Stock market: Wall Street ends down, in a lack of conviction and indicators

(Photo: Getty Images)

MARKET REVIEW. The New York Stock Exchange ended lower on Tuesday, as the market was reassured by the stabilization of the banking system, but lacked conviction and indicators capable of guiding the trend.

Strength in the energy sector helped the Toronto Stock Exchange’s flagship index close higher on Tuesday, while major US indices ended the session down slightly.

To (re)consult market news

Stock market indices at noon

In Toronto, the S&P/TSX gained 32.79 points (+0.17%) to 19,657.53 points.

In New York, the S&P 500 closed down 6.26 points (-0.16%) at 3,971.27 points.

The Nasdaq fell 52.76 points (-0.45%) to 11,716.08 points.

The DOW fell 37.83 points (-0.12%) to 32,394.25 points.

The loon ended up US$0.0034 (+0.4707%) at US$0.7355.

The oil ended up US$0.77 (+1.06%) at US$73.58.

L’or rose US$21.50 (+1.10%) to US$1,975.30.

The bitcoin advanced US$123.21 (+0.45%) to US$27,259.83.

The context

The session had started in disorganized order, but the indices quickly all went into the red.

“There seems to be no momentum to buy or sell outright,” commented Steve Sosnick of Interactive Brokers.

“It’s a good thing that there is no more news” after two very turbulent weeks on the bank front, “but in the absence of development” or of any major macroeconomic indicator, “there there are not many important elements on which to rely, ”continues the analyst.

In this context, explains Steve Sosnick, the market can be guided by technical data, but the indices are currently located halfway between two major thresholds (the average of the last 50 trading days and that of the last 200 sessions), without find support on one or the other.

In the end, Wall Street was therefore forced to operate within tight margins.

These low spreads are also due to the caution of investors, still marked by the financial earthquake of recent weeks.

“The problem with a financial crisis is that no one is going to come and tell you it’s over,” says Steve Sosnick.
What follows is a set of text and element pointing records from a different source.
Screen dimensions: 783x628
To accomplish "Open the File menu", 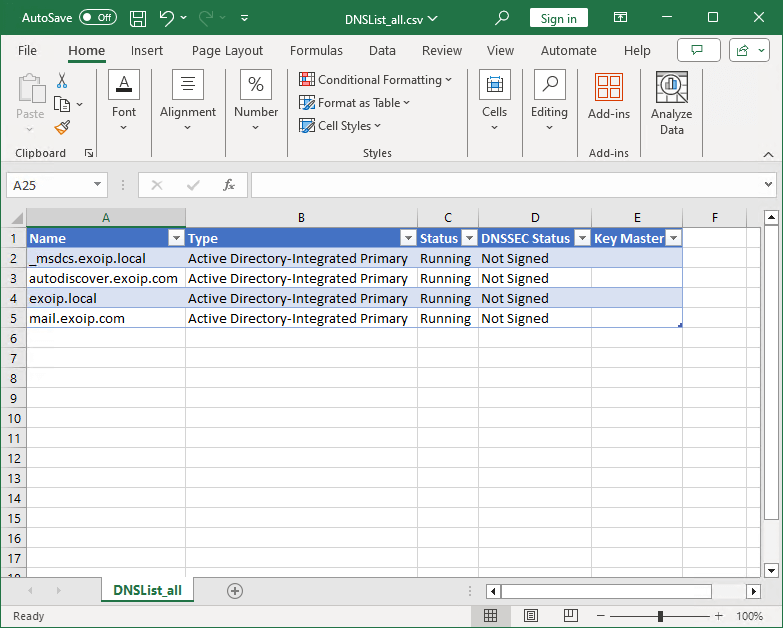I will click(27, 51).

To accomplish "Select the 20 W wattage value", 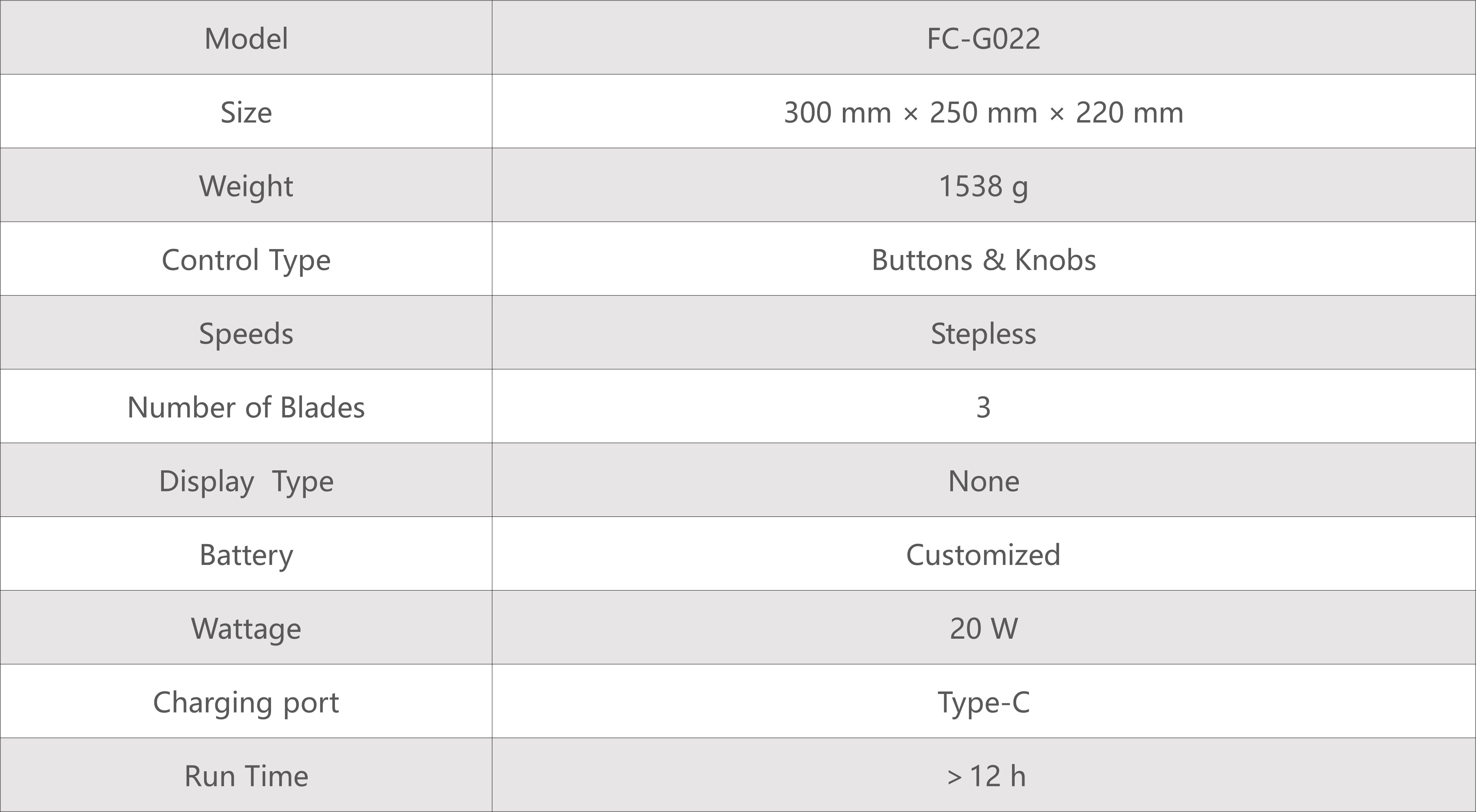I will [x=983, y=628].
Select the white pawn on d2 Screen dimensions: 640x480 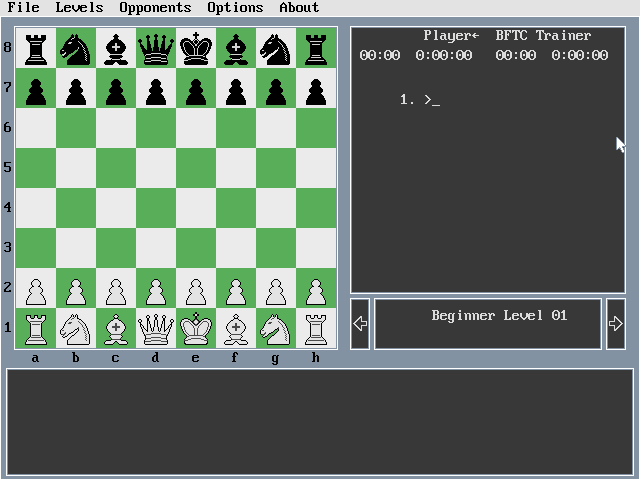pos(156,288)
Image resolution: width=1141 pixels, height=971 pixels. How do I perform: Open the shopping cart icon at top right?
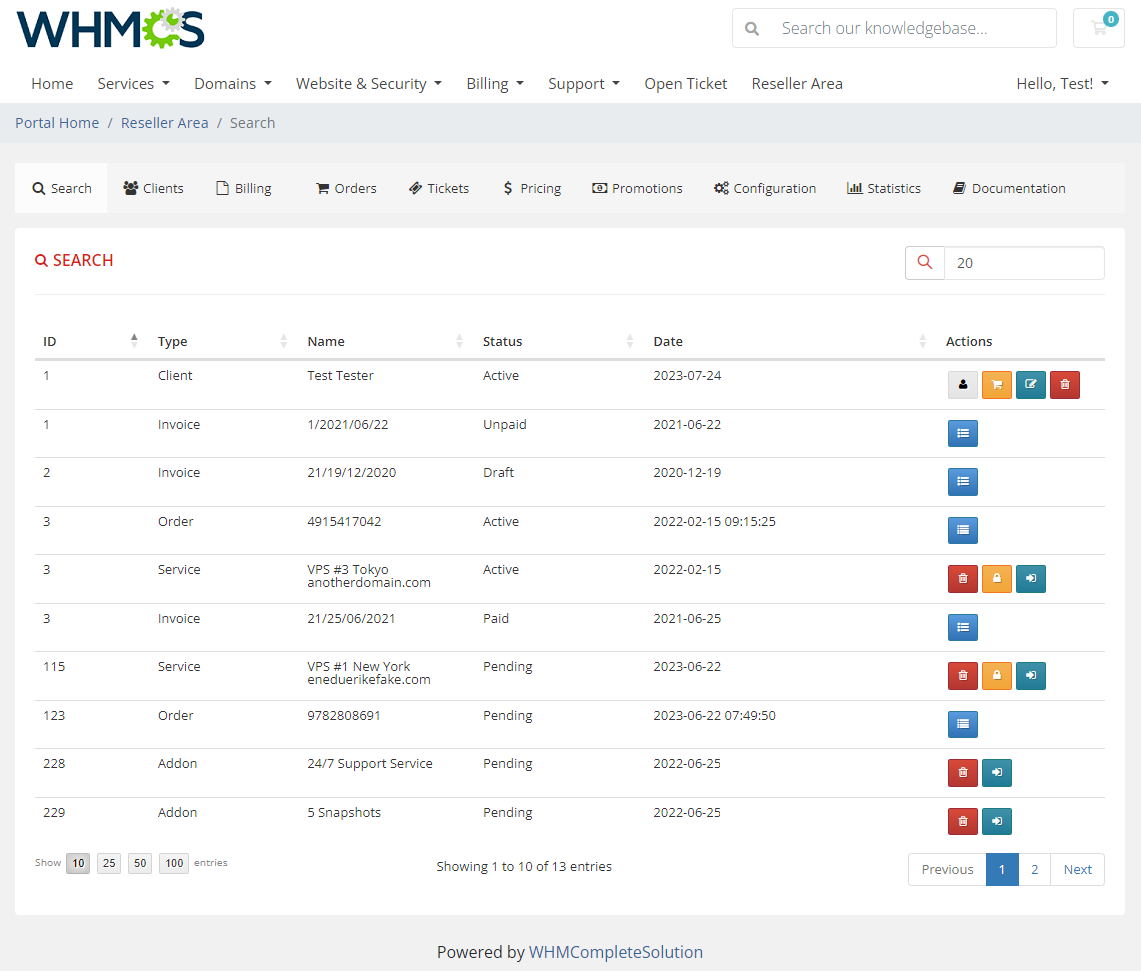1098,27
Wall Street struggles to find direction “because there are still a lot of unknowns.”

Even the American regional banks, superstars of the rating since the beginning of March, had a relatively calm day, like First Citizens (FCNCA) (+ 2.29%), in the spotlight on Monday after the announcement of its resumption of Silicon Valley Bank (SIVB)or Californian First Republic (FRC) (-2.32%), often seen as a possible weak link.
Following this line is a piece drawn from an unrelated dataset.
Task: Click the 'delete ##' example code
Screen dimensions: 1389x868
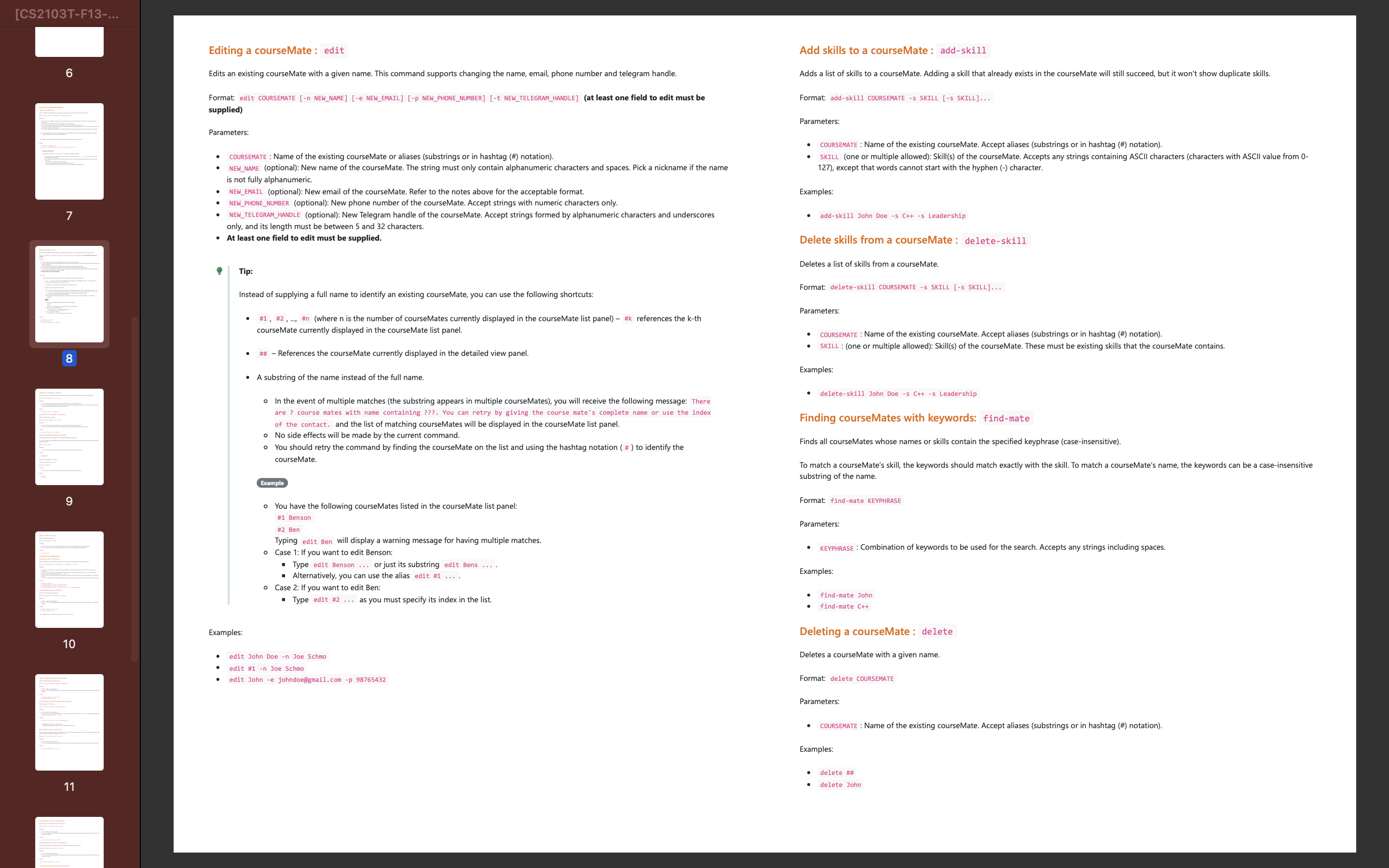Action: (x=836, y=773)
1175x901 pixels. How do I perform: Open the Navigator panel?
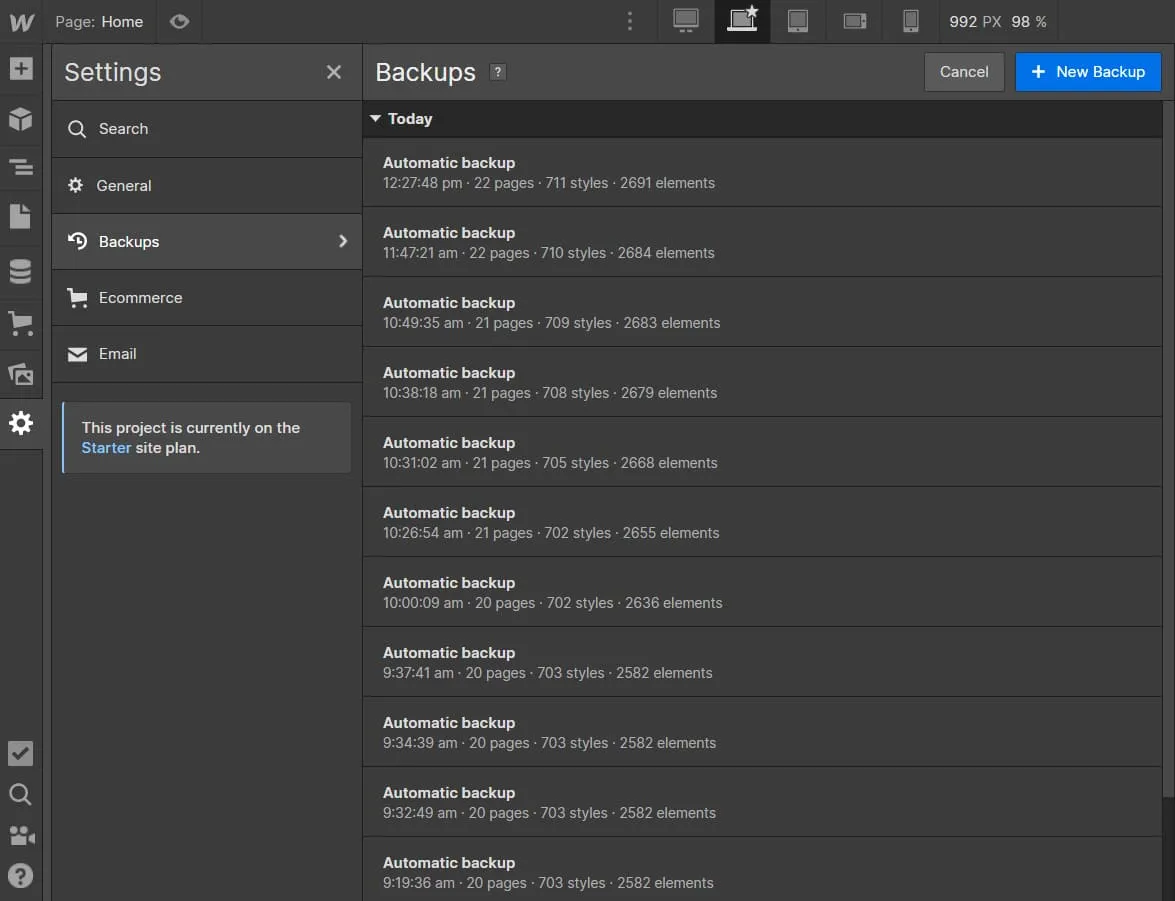21,167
Sought after in recent weeks, technology stocks have again been the subject, like on Monday, of profit taking, mainly Alphabet (GOOGL) (-1,65%) et When (WHEN) (-1,06%).

Under very strong pressure from the banking crisis, bond rates continued to rise. The yield on 10-year US government bonds stood at 3.56%, against 3.52% on Monday at the close.

On the side, the clothing group PVH (PVH) soared (+20.02%) after publishing a net profit significantly above expectations for the last quarter of 2022, thanks in particular to the good performance of the Calvin Klein brand.

The specialist in installment payment on the internet Affirm (AFRM) (-7.34%) had a hard time with the arrival on this market of the giant Apple, which launched its Apple Pay Later service on Tuesday.

The pharmaceutical giant Walgreens (WBA) grew (+2.67%) thanks to higher-than-expected quarterly revenue, although its net profit came in below expectations, due to higher costs.

The vehicle reservation platform with driver (VTC) Lift (LIFT) unscrewed (-7.60%) after the announcement of the arrival of a new general manager, David Risher, formerly of Amazon and Microsoft. He will succeed co-founder Logan Green, who will become chairman of the board.

After clearly benefiting from the setbacks of TikTok, threatened with a ban in the United States, Snap (SNAP) (-5.79%), parent company of the social network Snapchat, and Pinterest (-4.38%) suffered profit taking.

Investors have welcomed the prospect of a spin-off from the Chinese e-commerce giant Alibaba (BAB) (+14.26%), listed in New York, which will be divided into six separate entities, five of which could be listed separately.

The food company McCormick (MKC)which controls the Ducros brand in particular, jumped (+ 9.61%) after reporting results slightly above market projections and confirming its objectives for its entire staggered 2023 financial year (from December to November).